• _Document excerpt_:
/---

Why China rare earth breakthrough in icy northeast could cement global dominance


Scientists in China have identified a new type of rare earths formation in the frigid northeastern provinces of Heilongjiang and Jilin – a discovery that could challenge assumptions about how rare earths occur across the country.

Unlike the clay-heavy deposits of southern China – which require chemical leaching to release the elements – the northern formations consist of loose sand and gravel formed by natural freeze-thaw cycles. This difference could make extraction more efficient, less costly and better for the environment.

The find could help China further secure its global dominance in rare earths production, just as Western countries – including the US – scramble to secure supply chains for the critical elements.

The discovery of the new deposits “could potentially rewrite the ‘heavy in the south, light in the north’ pattern of rare earth resources in China”, a team from the Chinese Academy of Sciences’ (CAS) Institute of Geology and Geophysics and the Heilongjiang Bureau of Geology and Mineral Resources said in a paper published in the Chinese journal Acta Petrologica Sinica last month.

\---

Dataset excerpt:
/---

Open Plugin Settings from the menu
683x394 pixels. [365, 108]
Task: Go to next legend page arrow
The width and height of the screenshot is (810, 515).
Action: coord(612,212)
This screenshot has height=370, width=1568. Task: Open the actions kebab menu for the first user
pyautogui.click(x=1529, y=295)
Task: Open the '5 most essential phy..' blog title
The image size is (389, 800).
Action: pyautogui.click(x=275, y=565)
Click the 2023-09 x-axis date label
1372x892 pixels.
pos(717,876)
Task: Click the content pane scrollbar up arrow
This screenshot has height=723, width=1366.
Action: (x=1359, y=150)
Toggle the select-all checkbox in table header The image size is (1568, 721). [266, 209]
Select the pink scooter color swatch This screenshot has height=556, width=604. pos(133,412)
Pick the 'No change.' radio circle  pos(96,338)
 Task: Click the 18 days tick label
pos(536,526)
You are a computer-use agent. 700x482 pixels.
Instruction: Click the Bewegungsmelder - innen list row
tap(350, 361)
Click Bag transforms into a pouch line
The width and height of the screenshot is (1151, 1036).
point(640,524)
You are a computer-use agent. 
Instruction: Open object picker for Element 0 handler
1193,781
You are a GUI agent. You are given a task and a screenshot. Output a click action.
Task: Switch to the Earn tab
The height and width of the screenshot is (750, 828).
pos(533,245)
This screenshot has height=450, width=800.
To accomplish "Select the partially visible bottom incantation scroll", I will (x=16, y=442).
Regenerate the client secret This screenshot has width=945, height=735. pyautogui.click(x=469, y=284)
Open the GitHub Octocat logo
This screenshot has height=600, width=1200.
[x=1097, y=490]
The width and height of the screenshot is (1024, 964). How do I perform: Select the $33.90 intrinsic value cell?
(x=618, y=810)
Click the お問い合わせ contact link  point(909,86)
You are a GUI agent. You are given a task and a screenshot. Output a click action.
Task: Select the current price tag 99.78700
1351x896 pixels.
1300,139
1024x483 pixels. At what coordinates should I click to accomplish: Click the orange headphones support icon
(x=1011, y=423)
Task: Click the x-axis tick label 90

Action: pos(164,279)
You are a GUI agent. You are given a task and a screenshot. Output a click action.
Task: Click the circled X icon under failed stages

\---

• _Aim_: Reproduce the entire article on the rare earth discovery in northeastern China word for word. The dataset excerpt is not required for what is asked here.

• _Task result_:
Why China rare earth breakthrough in icy northeast could cement global dominance


Scientists in China have identified a new type of rare earths formation in the frigid northeastern provinces of Heilongjiang and Jilin – a discovery that could challenge assumptions about how rare earths occur across the country.

Unlike the clay-heavy deposits of southern China – which require chemical leaching to release the elements – the northern formations consist of loose sand and gravel formed by natural freeze-thaw cycles. This difference could make extraction more efficient, less costly and better for the environment.

The find could help China further secure its global dominance in rare earths production, just as Western countries – including the US – scramble to secure supply chains for the critical elements.

The discovery of the new deposits “could potentially rewrite the ‘heavy in the south, light in the north’ pattern of rare earth resources in China”, a team from the Chinese Academy of Sciences’ (CAS) Institute of Geology and Geophysics and the Heilongjiang Bureau of Geology and Mineral Resources said in a paper published in the Chinese journal Acta Petrologica Sinica last month.